Ещё Хрущев любил Америку -- тайно, с оглядкой на Китай, но любил -- за ум и весёлый нрав. Было в нём и врождённое сельское, провинциальное тяготение к городу, метрополии. Он и дома хотел чтоб были как в Америке, и фермы как у Гарста, и демократичен был на американский манер. Жаль только -- капитализм им мешает, -- думал, видать, про себя.
Американцы тоже по-своему любили Никиту Сергеевича, хотя и считали его дурачком.
А уж как Хрущёв армию подраспустил -- тут наши соколы за головы похватались.
Он надеялся победить, в случае чего, с помощью ракет.
Очень обрадовался, когда спутник запустили. Космонавтов любил. Даже и представить себе нельзя было ничего космического без улыбающейся луновидной головы Хрущёва. Кажется, Гагарин ему в улыбке подражал.
И ни один политический деятель не оставил после себя такой дурной памяти -- даже Сталин, у которого остались сторонники, чей портрет ещё так недавно украшал ветровое стекло каждого третьего грузовика. Кто повесит у себя портрет Хрущёва? Он и ушёл-то на американский манер -- не умер, как подобает нормальному вождю, а был выбит из седла соперниками.
На подносе лежали бутерброды, а деньги мы клали сами и сдачу набирали, сколько нужно, из лежавшей тут же мелочи. Так же продавались пёрышки, резинки, карандаши, школьные тетради и прочая мелочь. Доверие всем нравилось, но постепенно обаяние светлых зорь прошло, и начали, сперва робко, а потом всё смелее, хватать всё так, пока самообслуживание не отменили. Там же, где оно осталось, был введён удвоенный контроль.
Хрущёв думал, что, обладая более эффективной социалистической системой, где не разбазариваются народные средства на серьги и яхты для миллионерш, а стихия рынка и кризисы не мешают плановой и неуклонно растущей, легко и чётко управляемой экономике, мы уж точно обгоним США. И он бросил вызов.
Речи Хрущёва были хвастливы и изобиловали вульгаризмами, которые первоначально импонировали всем, а потом стали резать слух: всё ж королям не подобает говорить в стиле дворников.

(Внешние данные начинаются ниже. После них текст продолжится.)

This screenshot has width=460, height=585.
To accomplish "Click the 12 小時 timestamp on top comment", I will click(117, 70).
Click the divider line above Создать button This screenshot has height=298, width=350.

Вероятно, никогда за всю историю России не было сложено и рассказано столько анекдотов, как в благословенную эру Хрущёва, длившуюся около десяти лет.
Хрущёв старался ни в чём не походить на Сталина, и это ему удалось.
Ещё он думал, что ускоренному движению вперёд мешают пережитки, или, как он их называл, родимые пятна капитализма: тунеядство, хулиганство, религия и модернизм. Стоило убрать эти неприятные пигменты -- и мы пошли бы вперёд семимильными шагами.
Преступность он решил отменить, преступников перевоспитать. Было модно брать хулигана или вора на поруки рабочего коллектива. Думали, что скоро и тюрем-то не будет. Лагеря он как будто начал потихоньку закрывать.
Но оставалась ещё сталинская гвардия. Да и молодая подросла, которой не по духу были хрущёвские веяния, а нужен был порядок.
Мы никогда не жили так весело, как при Хрущёве. Он был гениальный и простодушный авантюрист, в стиле героев О'Генри.
Казалось, Хрущёв и сам радуется изобилию анекдотов о нём. Он любил это слово -- изобилие.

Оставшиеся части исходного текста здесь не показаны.